Verso una strategia AI davvero efficace
Chi è davvero informato sa che è in questo campo che si stanno verificando le innovazioni più interessanti per l’AI. I toolkit di un’intelligenza artificiale domain-specific sono in fase di sviluppo e superano già la potenza innovativa dei grandi attori dell’AI. Ridimensionare l’ambito di competenza dell’AI può dare maggiori risultati.
Quest’ultimo aspetto però si può verificare solo se abbinato a trasparenza e integrità, di competenza dei team legali e di compliance. La loro collaborazione con i data scientist e i colleghi DevOps diventerà una caratteristica fondamentale di una strategia di intelligenza artificiale efficace.
Tutti questi team, infatti, sono ugualmente coinvolti nella creazione di linee guida su come e quando utilizzare l’AI e nel monitoraggio della loro applicazione. Le questioni relative alla provenienza dei dati, infatti, interessano sia l’ambito più prettamente tecnologico sia le autorità di regolamentazione. Come dimostra l’elevata attenzione al tema posta da diversi enti regolatori in tutto il mondo: l’UE con l’AI Act, gli Stati Uniti con l’AI Bill of Rights, il Regno Unito con l’AI Regulation Policy Paper e l’applicazione delle Algorithmic Recommendation Management Provvision in Cina.

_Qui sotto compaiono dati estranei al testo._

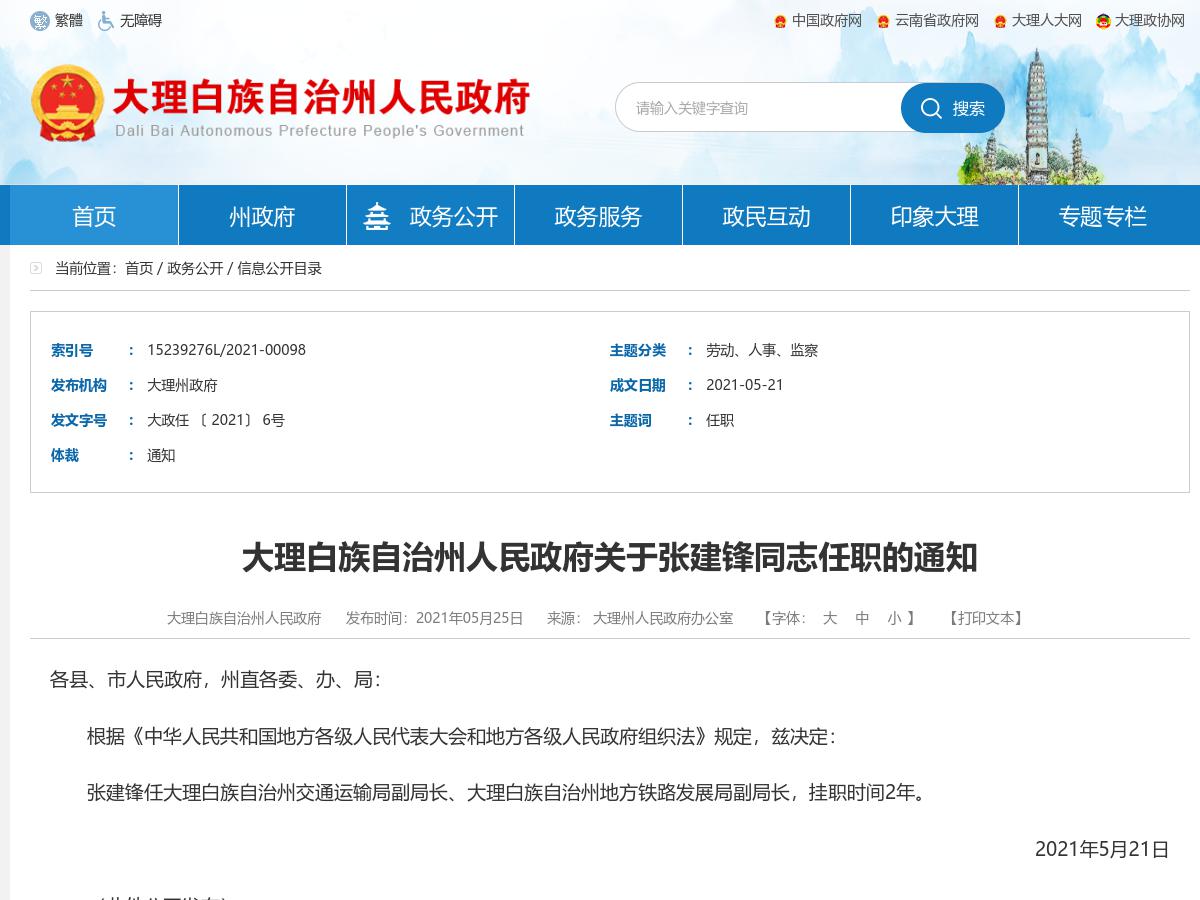The image size is (1200, 900).
Task: Open the 首页 navigation menu
Action: point(93,214)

Infine, non bisogna farsi trascinare dalla moda dell’AI. Passando da un’intelligenza artificiale generica a una specifica per ogni settore, le aziende si dotano di competenze molto più efficaci e, con il giusto metodo, di dipendenti più istruiti e rispettosi delle procedure. Per prendere questa decisione sarà necessaria una forte leadership. Il fermento mediatico intorno all’AI ha creato attorno a sé un’urgenza di adozione. L’approccio più sensato, invece, è quello di fermarsi, ponderare e assicurarsi che gli investimenti in intelligenza artificiale, nei sistemi, nelle persone e nella cultura tengano conto sia delle opportunità che dei rischi.